- [Work to be completed]
The entries underneath need to be duplicated exactly, with none omitted.

- [Material provided]

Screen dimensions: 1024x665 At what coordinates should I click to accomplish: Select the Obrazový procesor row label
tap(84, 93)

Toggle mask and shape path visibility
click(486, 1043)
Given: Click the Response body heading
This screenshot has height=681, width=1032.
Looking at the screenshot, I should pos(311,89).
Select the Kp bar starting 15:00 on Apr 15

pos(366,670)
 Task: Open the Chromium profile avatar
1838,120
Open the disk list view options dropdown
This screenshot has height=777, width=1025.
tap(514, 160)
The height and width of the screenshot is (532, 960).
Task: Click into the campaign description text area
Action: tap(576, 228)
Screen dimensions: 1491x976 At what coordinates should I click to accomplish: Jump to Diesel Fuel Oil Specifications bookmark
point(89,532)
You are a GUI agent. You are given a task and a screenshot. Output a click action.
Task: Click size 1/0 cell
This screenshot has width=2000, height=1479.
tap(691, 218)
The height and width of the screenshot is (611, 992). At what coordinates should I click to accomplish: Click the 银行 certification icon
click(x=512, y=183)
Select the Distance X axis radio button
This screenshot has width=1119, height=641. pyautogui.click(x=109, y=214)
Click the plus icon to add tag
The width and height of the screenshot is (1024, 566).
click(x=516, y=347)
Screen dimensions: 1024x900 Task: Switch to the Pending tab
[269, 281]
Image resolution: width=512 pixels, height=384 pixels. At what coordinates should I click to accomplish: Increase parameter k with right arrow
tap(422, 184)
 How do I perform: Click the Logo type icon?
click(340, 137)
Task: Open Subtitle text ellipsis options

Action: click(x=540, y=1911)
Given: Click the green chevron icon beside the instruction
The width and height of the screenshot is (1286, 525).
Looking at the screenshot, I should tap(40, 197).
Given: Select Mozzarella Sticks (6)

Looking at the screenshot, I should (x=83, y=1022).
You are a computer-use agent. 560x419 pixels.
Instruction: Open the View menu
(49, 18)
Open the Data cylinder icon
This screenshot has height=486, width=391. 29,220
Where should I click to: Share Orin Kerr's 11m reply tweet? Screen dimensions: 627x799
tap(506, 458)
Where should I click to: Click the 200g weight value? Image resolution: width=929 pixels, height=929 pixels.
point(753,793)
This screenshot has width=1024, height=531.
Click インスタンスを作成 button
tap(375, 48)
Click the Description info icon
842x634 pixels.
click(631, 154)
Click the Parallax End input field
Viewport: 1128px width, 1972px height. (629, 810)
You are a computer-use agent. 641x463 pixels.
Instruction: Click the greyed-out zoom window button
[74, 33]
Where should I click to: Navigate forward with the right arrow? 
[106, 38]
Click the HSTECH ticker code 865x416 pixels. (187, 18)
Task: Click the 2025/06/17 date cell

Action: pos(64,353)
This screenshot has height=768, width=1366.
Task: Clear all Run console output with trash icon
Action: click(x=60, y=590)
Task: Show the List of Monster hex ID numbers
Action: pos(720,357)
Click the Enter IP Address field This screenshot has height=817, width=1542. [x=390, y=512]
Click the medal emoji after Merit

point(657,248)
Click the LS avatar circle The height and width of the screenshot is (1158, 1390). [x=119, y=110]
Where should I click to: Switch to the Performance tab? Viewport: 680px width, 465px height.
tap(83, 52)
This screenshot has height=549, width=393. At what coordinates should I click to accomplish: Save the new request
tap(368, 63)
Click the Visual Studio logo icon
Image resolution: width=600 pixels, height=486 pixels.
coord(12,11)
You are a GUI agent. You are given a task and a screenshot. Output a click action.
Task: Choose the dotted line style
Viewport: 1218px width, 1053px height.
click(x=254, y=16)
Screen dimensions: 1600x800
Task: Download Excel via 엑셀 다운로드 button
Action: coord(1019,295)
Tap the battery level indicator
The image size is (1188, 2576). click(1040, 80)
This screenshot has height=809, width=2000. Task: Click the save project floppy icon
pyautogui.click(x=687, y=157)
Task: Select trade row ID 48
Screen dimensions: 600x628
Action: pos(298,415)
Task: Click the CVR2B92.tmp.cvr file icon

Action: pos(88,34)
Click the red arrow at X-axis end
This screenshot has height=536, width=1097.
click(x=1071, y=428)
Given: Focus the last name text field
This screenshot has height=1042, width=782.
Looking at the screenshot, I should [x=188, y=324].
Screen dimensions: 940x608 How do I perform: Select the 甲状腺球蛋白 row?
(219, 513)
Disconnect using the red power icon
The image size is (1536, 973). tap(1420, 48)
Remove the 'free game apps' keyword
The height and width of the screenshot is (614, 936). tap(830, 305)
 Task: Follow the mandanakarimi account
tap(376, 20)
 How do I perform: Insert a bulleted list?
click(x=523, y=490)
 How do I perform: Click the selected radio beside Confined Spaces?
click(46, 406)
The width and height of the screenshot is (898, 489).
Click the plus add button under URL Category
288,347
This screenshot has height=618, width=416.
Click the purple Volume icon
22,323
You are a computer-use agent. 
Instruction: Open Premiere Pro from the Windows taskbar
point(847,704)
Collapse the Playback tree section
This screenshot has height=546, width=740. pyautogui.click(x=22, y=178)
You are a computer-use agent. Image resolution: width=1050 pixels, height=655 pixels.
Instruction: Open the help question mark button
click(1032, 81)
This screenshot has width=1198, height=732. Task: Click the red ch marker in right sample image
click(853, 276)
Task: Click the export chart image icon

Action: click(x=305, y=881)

- [Completed task]
Screen dimensions: 1024x665 At what coordinates should I click to accomplish: Select the Obrazový procesor row label
tap(84, 93)

Toggle mask and shape path visibility
click(486, 1043)
Given: Click the Response body heading
This screenshot has height=681, width=1032.
Looking at the screenshot, I should pos(311,89).
Select the Kp bar starting 15:00 on Apr 15

pos(366,670)
 Task: Open the Chromium profile avatar
1838,120
Open the disk list view options dropdown
This screenshot has height=777, width=1025.
tap(514, 160)
The height and width of the screenshot is (532, 960).
Task: Click into the campaign description text area
Action: tap(576, 228)
Screen dimensions: 1491x976 At what coordinates should I click to accomplish: Jump to Diesel Fuel Oil Specifications bookmark
point(89,532)
You are a GUI agent. You are given a task and a screenshot. Output a click action.
Task: Click size 1/0 cell
This screenshot has width=2000, height=1479.
tap(691, 218)
The height and width of the screenshot is (611, 992). At what coordinates should I click to accomplish: Click the 银行 certification icon
click(x=512, y=183)
Select the Distance X axis radio button
This screenshot has width=1119, height=641. pyautogui.click(x=109, y=214)
Click the plus icon to add tag
The width and height of the screenshot is (1024, 566).
click(x=516, y=347)
Screen dimensions: 1024x900 Task: Switch to the Pending tab
[269, 281]
Image resolution: width=512 pixels, height=384 pixels. At what coordinates should I click to accomplish: Increase parameter k with right arrow
tap(422, 184)
 How do I perform: Click the Logo type icon?
click(340, 137)
Task: Open Subtitle text ellipsis options

Action: click(x=540, y=1911)
Given: Click the green chevron icon beside the instruction
The width and height of the screenshot is (1286, 525).
Looking at the screenshot, I should tap(40, 197).
Given: Select Mozzarella Sticks (6)

Looking at the screenshot, I should (x=83, y=1022).
You are a computer-use agent. 560x419 pixels.
Instruction: Open the View menu
(49, 18)
Open the Data cylinder icon
This screenshot has height=486, width=391. 29,220
Where should I click to: Share Orin Kerr's 11m reply tweet? Screen dimensions: 627x799
tap(506, 458)
Where should I click to: Click the 200g weight value? Image resolution: width=929 pixels, height=929 pixels.
point(753,793)
This screenshot has width=1024, height=531.
Click インスタンスを作成 button
tap(375, 48)
Click the Description info icon
842x634 pixels.
click(631, 154)
Click the Parallax End input field
Viewport: 1128px width, 1972px height. (629, 810)
You are a computer-use agent. 641x463 pixels.
Instruction: Click the greyed-out zoom window button
[74, 33]
Where should I click to: Navigate forward with the right arrow? 
[106, 38]
Click the HSTECH ticker code 865x416 pixels. (187, 18)
Task: Click the 2025/06/17 date cell

Action: pos(64,353)
This screenshot has height=768, width=1366.
Task: Clear all Run console output with trash icon
Action: click(x=60, y=590)
Task: Show the List of Monster hex ID numbers
Action: pos(720,357)
Click the Enter IP Address field This screenshot has height=817, width=1542. [x=390, y=512]
Click the medal emoji after Merit

point(657,248)
Click the LS avatar circle The height and width of the screenshot is (1158, 1390). [x=119, y=110]
Where should I click to: Switch to the Performance tab? Viewport: 680px width, 465px height.
tap(83, 52)
This screenshot has height=549, width=393. At what coordinates should I click to accomplish: Save the new request
tap(368, 63)
Click the Visual Studio logo icon
Image resolution: width=600 pixels, height=486 pixels.
coord(12,11)
You are a GUI agent. You are given a task and a screenshot. Output a click action.
Task: Choose the dotted line style
Viewport: 1218px width, 1053px height.
click(x=254, y=16)
Screen dimensions: 1600x800
Task: Download Excel via 엑셀 다운로드 button
Action: coord(1019,295)
Tap the battery level indicator
The image size is (1188, 2576). click(1040, 80)
This screenshot has height=809, width=2000. Task: Click the save project floppy icon
pyautogui.click(x=687, y=157)
Task: Select trade row ID 48
Screen dimensions: 600x628
Action: pos(298,415)
Task: Click the CVR2B92.tmp.cvr file icon

Action: pos(88,34)
Click the red arrow at X-axis end
This screenshot has height=536, width=1097.
click(x=1071, y=428)
Given: Focus the last name text field
This screenshot has height=1042, width=782.
Looking at the screenshot, I should [x=188, y=324].
Screen dimensions: 940x608 How do I perform: Select the 甲状腺球蛋白 row?
(219, 513)
Disconnect using the red power icon
The image size is (1536, 973). tap(1420, 48)
Remove the 'free game apps' keyword
The height and width of the screenshot is (614, 936). tap(830, 305)
 Task: Follow the mandanakarimi account
tap(376, 20)
 How do I perform: Insert a bulleted list?
click(x=523, y=490)
 How do I perform: Click the selected radio beside Confined Spaces?
click(46, 406)
The width and height of the screenshot is (898, 489).
Click the plus add button under URL Category
288,347
This screenshot has height=618, width=416.
Click the purple Volume icon
22,323
You are a computer-use agent. 
Instruction: Open Premiere Pro from the Windows taskbar
point(847,704)
Collapse the Playback tree section
This screenshot has height=546, width=740. pyautogui.click(x=22, y=178)
You are a computer-use agent. Image resolution: width=1050 pixels, height=655 pixels.
Instruction: Open the help question mark button
click(1032, 81)
This screenshot has width=1198, height=732. Task: Click the red ch marker in right sample image
click(853, 276)
Task: Click the export chart image icon

Action: click(x=305, y=881)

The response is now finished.